Why are whiskers on men's jowls called 'sideburns'?
Sideburns have been cultivated for centuries - but what's with the curious name?
![General Ambrose Everett Burnside. (Photo by Hulton Archive/Getty Images) Picture of General Ambrose Everett Burnside](https://images.immediate.co.uk/production/volatile/sites/7/2015/04/150.GettyImages-2637835-1f459c4-e1571827953834.jpg?quality=90&resize=980,654)
Sideburns have been cultivated for centuries – Alexander the Great is shown with them in a Pompeii mosaic – but their modern name is a tribute to the splendidly bewhiskered Ambrose Everett Burnside.
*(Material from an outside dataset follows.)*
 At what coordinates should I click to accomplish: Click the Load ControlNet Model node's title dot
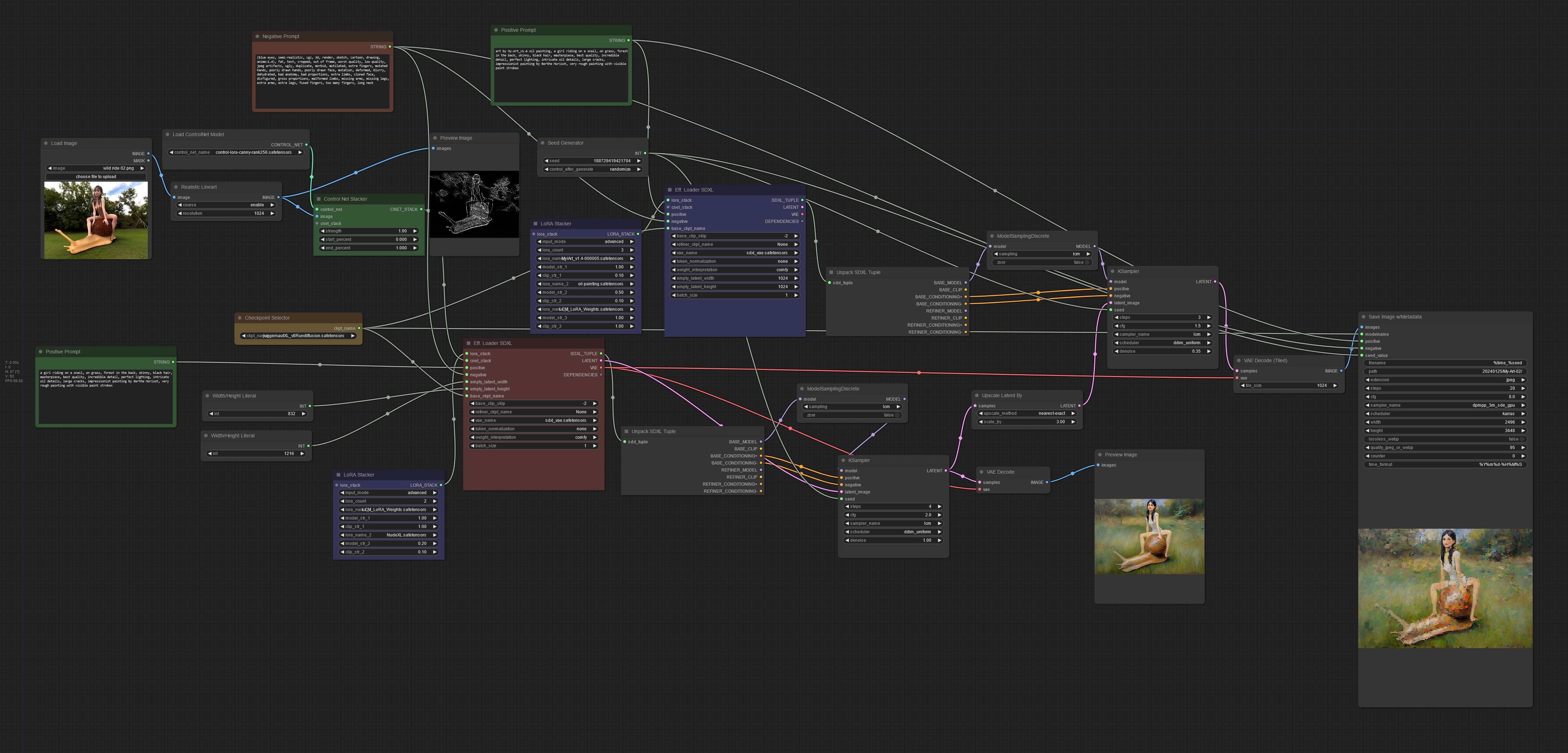167,135
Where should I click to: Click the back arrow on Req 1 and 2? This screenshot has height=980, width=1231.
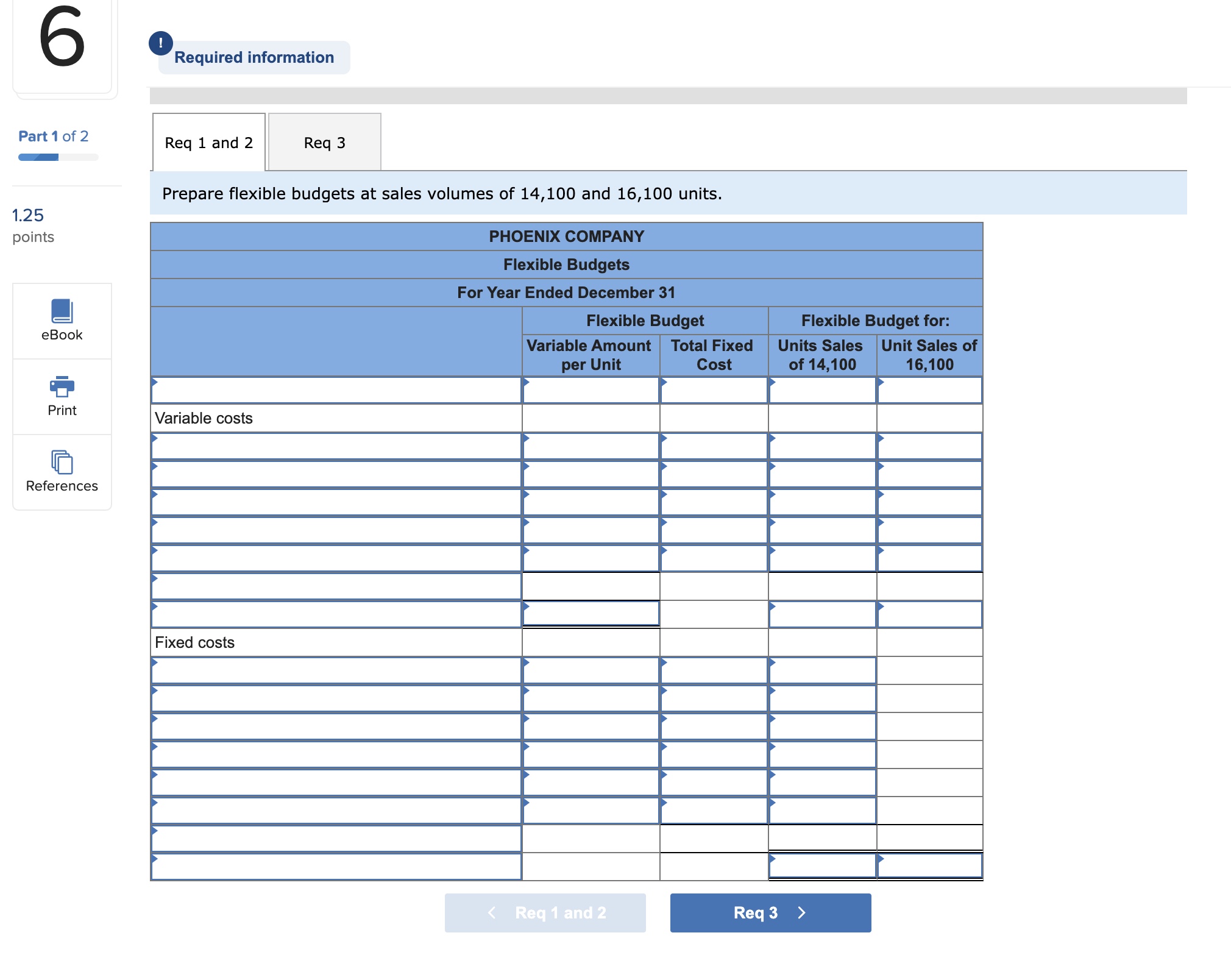click(491, 912)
Indiana-born Burnside was an inventor and politician who became a senior general in the Union Army during the American Civil War.
He enjoyed some successes but was thought by many to have been promoted beyond his abilities, and is best-known for the catastrophic defeat at Fredericksburg in 1862 and his involvement in the shambolic Battle of the Crater in 1864.
Burnside was an instantly recognisable figure, mostly for his distinctive style of facial hair. He grew luxuriant side whiskers joined to a moustache, but kept a clean shaven chin. Such whiskers were soon dubbed ‘burnsides’ after the general, and at some point the name was reversed to give us today’s word ‘sideburns’.